Now we have 4 fields, each containing upto 2 stations. We can combine them and get our final list of neighbors. We use the array functions along with the `coalesce() `

function that ensures an empty array is created in case any of the quadrants has empty (NULL) values. We will save the result of this operation to a layer named `stations_with_neighbors`

.

**neighbors**
array_to_string(array_remove_all(array_cat(
coalesce(string_to_array(Q1), array()),
coalesce(string_to_array(Q2), array()),
coalesce(string_to_array(Q3), array()),
coalesce(string_to_array(Q4), array())), "NAME"))

### Compute distances to neighbors

We now have a list of neighbors for each station in the layer `stations_with_neighbors`

. To apply the spatial homogeneity test, we should know the distances to each station. We can now use the `array_foreach()`

function to add a new field for every station with the distance to each of its neighbors. I have outlined a similar technique for measure border lengths in detail in my post Calculating Shared Border Lengths Between Polygons.

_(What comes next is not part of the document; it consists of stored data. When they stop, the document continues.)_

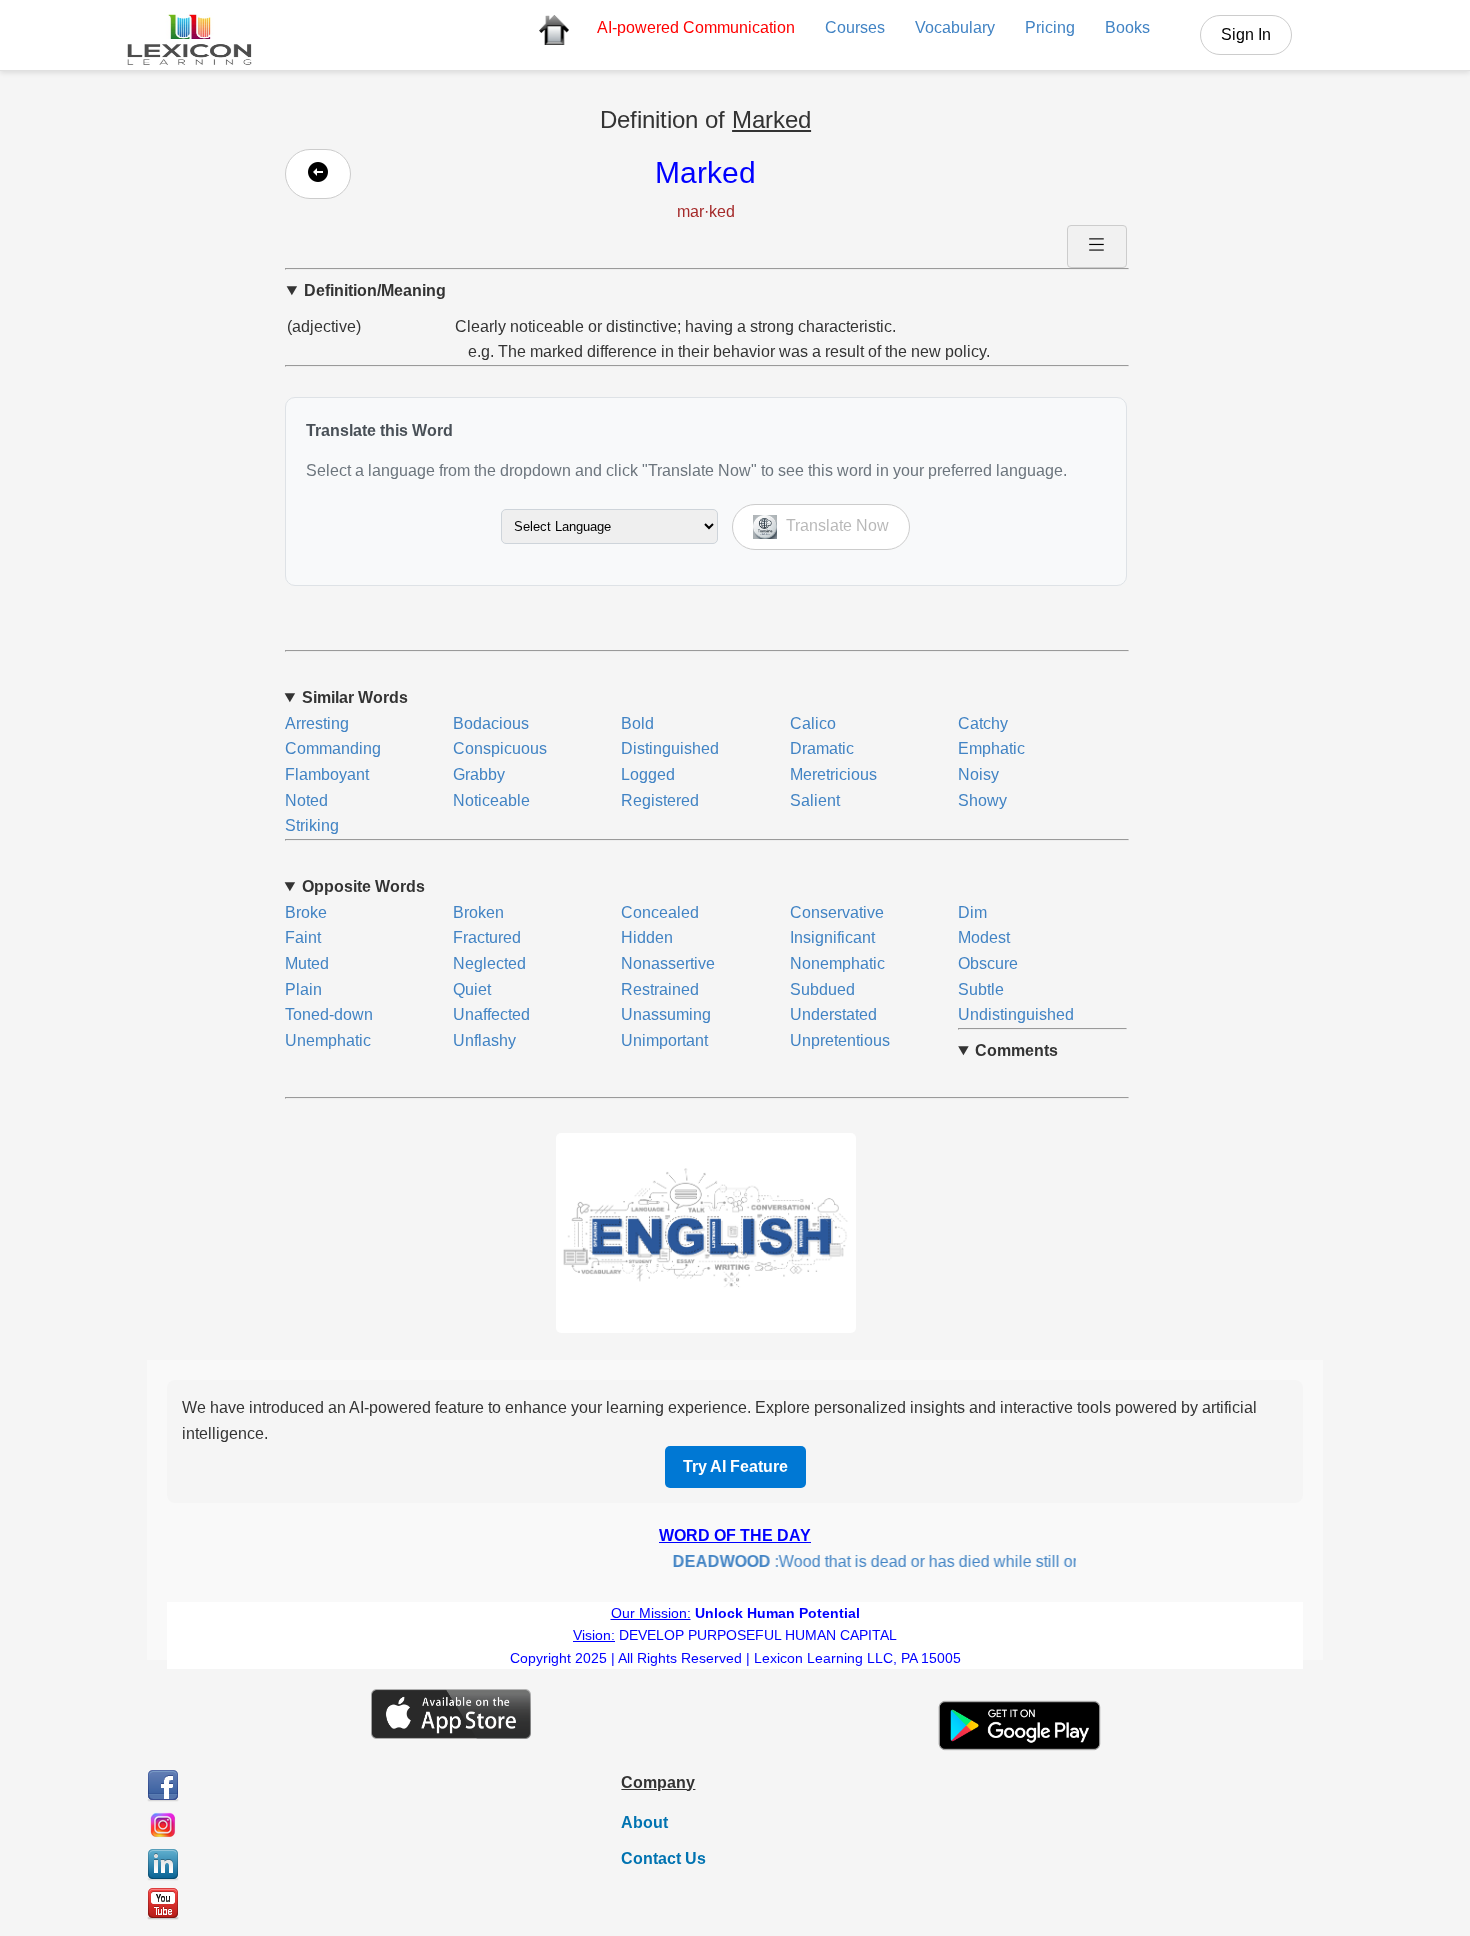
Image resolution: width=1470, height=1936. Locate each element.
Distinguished (670, 748)
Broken (478, 912)
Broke (306, 912)
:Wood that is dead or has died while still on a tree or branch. (920, 1561)
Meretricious (833, 774)
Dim (972, 912)
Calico (813, 723)
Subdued (822, 989)
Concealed (660, 912)
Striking (312, 825)
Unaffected (491, 1014)
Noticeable (491, 800)
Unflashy (484, 1040)
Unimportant (664, 1040)
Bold (637, 723)
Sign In (1246, 34)
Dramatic (822, 748)
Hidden (647, 937)
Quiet (472, 989)
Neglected (489, 963)
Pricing (1050, 27)
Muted (307, 963)
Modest (984, 937)
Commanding (333, 748)
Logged (648, 774)
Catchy (983, 723)
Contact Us (663, 1858)
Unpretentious (840, 1040)
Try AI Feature (735, 1466)
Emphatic (991, 748)
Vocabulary (955, 27)
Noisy (978, 774)
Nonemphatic (837, 963)
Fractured (487, 937)
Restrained (660, 989)
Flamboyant (327, 774)
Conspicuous (500, 748)
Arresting (317, 723)
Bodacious (491, 723)
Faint (303, 937)
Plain (303, 989)
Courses (855, 27)
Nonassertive (668, 963)
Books (1127, 27)
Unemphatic (328, 1040)
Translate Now (835, 525)
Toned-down (329, 1014)
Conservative (837, 912)
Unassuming (666, 1014)
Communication (696, 27)
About (644, 1822)
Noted (306, 800)
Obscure (988, 963)
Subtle (981, 989)
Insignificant (832, 937)
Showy (982, 800)
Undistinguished (1016, 1014)
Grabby (479, 774)
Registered (660, 800)
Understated (833, 1014)
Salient (815, 800)
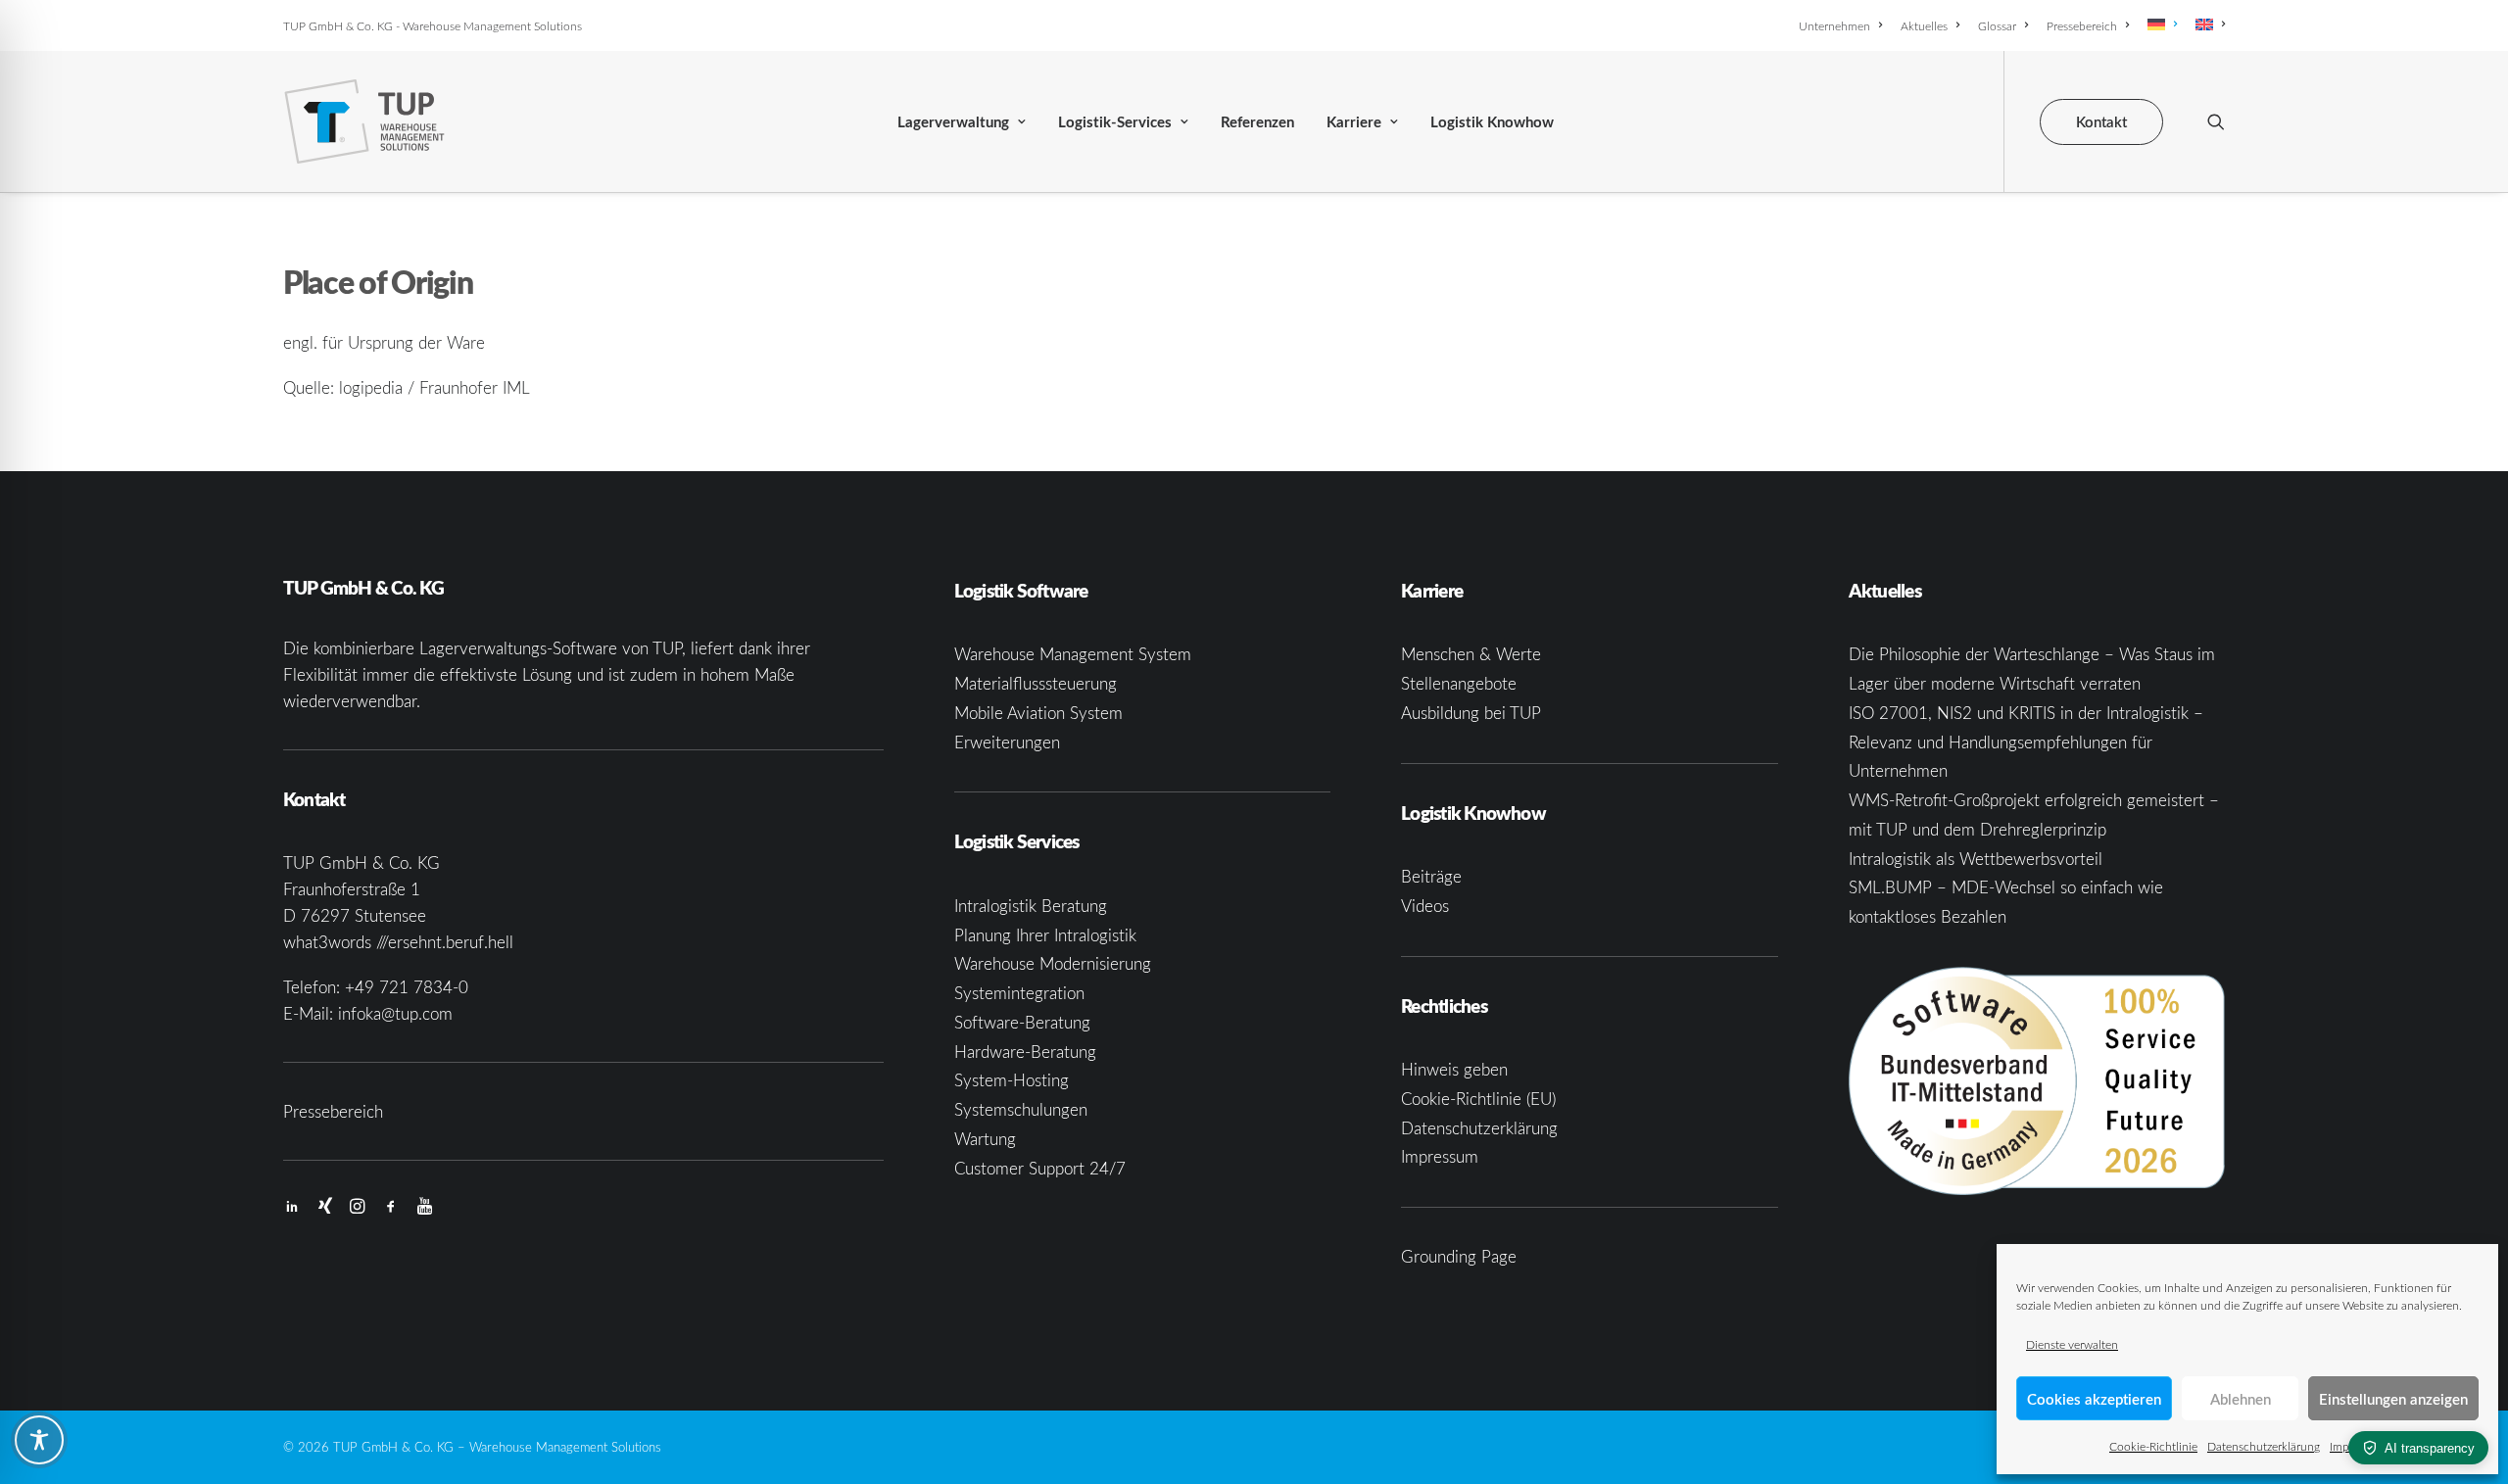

We have the list of neighbors in the field named `"neighbors"`

. We can compute the distance in kilometers using the expression below and save it to a field `"distances"`

.. Save the result of this operation to a layer `station_with_distances`

.

**distances**
array_to_string(array_foreach(string_to_array("neighbors"),
round(distance($geometry,
geometry(get_feature('stations_with_neighbors', 'NAME', @element)))/1000,
2)))

At this point we have all the data needed to run the statistical analysis for the test.

You may save the table as a CSV and use a statistical software (Excel, R, ..) of your choice to do the spatial homogeneity test. But to automate the entire process, we will do this in QGIS itself.

### Identify Suspect Stations

To do the various statistical tests, we will use QGIS expression engine. The expressions get quite complex and we will need to build these expressions dynamically. We will use a function called `eval()`

– which allows you to build those expressions using the expression engine and then evaluate them.

The statistical tests require number of neighbor stations **N** for each station. We can compute that easily using the following expression.

**N**
array_length(string_to_array( "neighbors" ))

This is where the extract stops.